──────── Source material

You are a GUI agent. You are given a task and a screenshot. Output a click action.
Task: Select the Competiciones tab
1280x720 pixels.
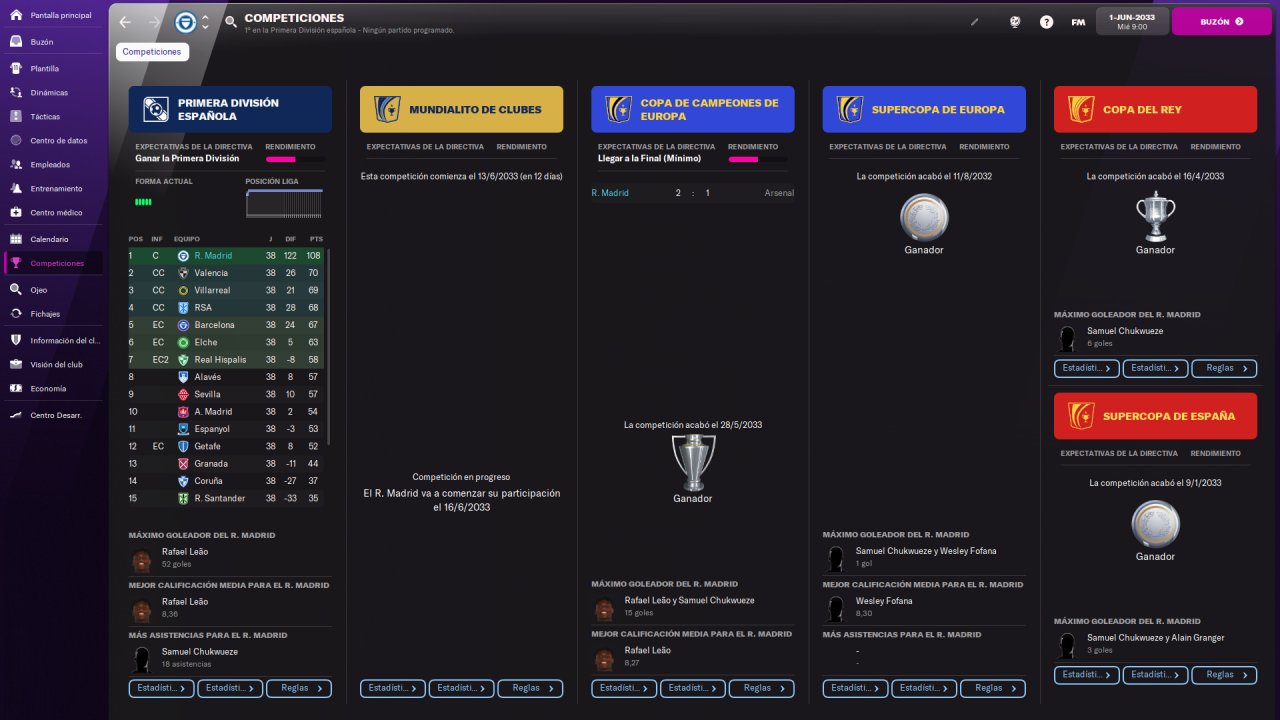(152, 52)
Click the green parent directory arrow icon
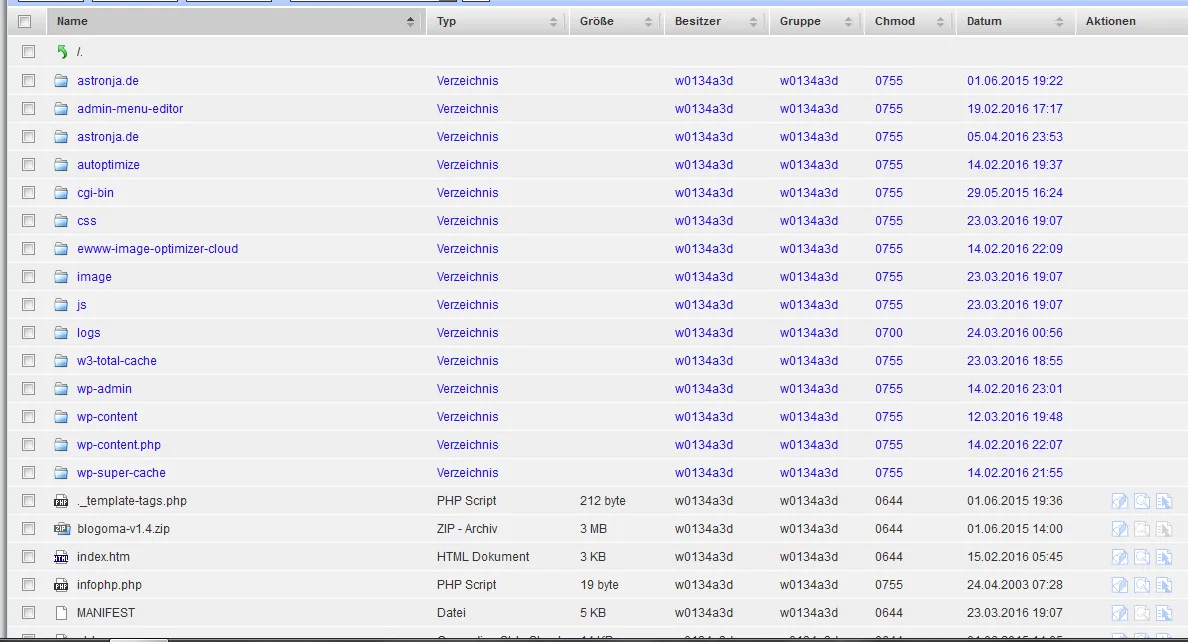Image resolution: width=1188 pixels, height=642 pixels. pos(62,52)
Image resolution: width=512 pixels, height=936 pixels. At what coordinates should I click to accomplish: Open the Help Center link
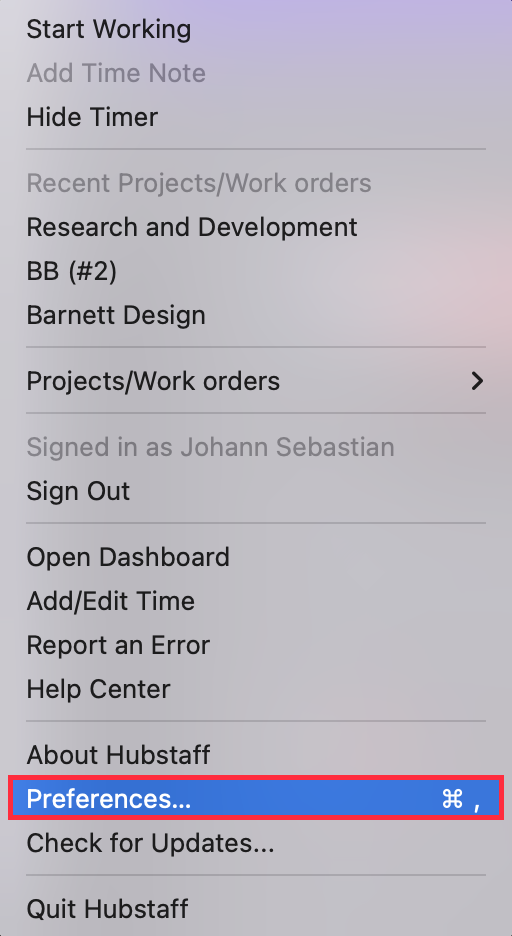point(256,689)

────────────────

◆ **What is needed**
The complete set of records should be written out again, pictures excluded.

◆ **Task response**
You are a GUI agent. You are given a task and a screenshot. Output a click action.
Task: Select the Competiciones tab
1280x720 pixels.
(152, 52)
Click the green parent directory arrow icon
Image resolution: width=1188 pixels, height=642 pixels. pos(62,52)
Image resolution: width=512 pixels, height=936 pixels. At what coordinates should I click to accomplish: Open the Help Center link
point(256,689)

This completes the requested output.